- [How to complete this task]: Whenever a line in the data below includes the string "sidebar", copy it out.

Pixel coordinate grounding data
——————————

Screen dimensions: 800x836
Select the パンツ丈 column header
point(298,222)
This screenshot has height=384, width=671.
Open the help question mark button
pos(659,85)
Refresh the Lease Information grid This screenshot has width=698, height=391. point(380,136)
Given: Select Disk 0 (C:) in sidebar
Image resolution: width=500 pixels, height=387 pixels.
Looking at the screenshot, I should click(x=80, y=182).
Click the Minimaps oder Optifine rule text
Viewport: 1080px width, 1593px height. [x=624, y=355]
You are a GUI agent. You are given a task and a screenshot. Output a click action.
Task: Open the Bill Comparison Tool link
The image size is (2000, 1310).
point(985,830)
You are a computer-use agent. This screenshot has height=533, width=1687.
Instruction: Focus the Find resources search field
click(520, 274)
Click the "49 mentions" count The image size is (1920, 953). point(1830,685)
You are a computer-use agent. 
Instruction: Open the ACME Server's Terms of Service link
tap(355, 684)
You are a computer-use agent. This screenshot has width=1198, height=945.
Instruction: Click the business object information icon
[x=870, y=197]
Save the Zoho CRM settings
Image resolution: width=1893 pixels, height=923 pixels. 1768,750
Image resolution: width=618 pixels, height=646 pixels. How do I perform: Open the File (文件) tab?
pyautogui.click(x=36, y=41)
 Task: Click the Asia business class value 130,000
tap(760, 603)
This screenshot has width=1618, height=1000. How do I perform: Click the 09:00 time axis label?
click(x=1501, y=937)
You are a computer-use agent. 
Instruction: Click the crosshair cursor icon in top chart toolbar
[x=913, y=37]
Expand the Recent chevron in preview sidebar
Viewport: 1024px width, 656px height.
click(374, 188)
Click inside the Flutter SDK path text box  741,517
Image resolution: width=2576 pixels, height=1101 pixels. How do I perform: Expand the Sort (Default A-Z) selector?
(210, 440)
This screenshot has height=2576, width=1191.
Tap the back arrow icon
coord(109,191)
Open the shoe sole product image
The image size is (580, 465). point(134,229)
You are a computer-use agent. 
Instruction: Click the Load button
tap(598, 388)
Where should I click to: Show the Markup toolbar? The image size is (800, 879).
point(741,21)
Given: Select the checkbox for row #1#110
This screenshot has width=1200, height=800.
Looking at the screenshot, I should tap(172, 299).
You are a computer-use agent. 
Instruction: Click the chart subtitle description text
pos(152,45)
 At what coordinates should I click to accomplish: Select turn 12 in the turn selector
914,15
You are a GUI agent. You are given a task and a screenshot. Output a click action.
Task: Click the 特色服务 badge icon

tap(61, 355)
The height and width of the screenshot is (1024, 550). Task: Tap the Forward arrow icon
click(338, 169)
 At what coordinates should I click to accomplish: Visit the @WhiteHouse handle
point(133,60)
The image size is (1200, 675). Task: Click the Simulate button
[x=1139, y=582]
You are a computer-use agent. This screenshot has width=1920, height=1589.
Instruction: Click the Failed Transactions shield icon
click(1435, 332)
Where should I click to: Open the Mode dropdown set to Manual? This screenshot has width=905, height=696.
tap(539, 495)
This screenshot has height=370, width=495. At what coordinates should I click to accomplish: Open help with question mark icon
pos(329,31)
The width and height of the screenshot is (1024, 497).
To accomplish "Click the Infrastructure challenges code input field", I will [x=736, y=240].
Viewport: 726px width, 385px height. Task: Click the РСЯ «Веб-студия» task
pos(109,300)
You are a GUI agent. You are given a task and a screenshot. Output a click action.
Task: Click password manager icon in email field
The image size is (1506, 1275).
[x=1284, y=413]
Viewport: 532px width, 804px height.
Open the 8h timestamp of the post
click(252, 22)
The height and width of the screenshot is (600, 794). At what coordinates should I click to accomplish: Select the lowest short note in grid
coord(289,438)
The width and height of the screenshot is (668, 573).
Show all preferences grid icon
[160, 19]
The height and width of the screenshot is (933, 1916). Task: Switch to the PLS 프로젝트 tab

——————————

- [Solved problem]:
Given: Select Disk 0 (C:) in sidebar
Expand the Recent chevron in preview sidebar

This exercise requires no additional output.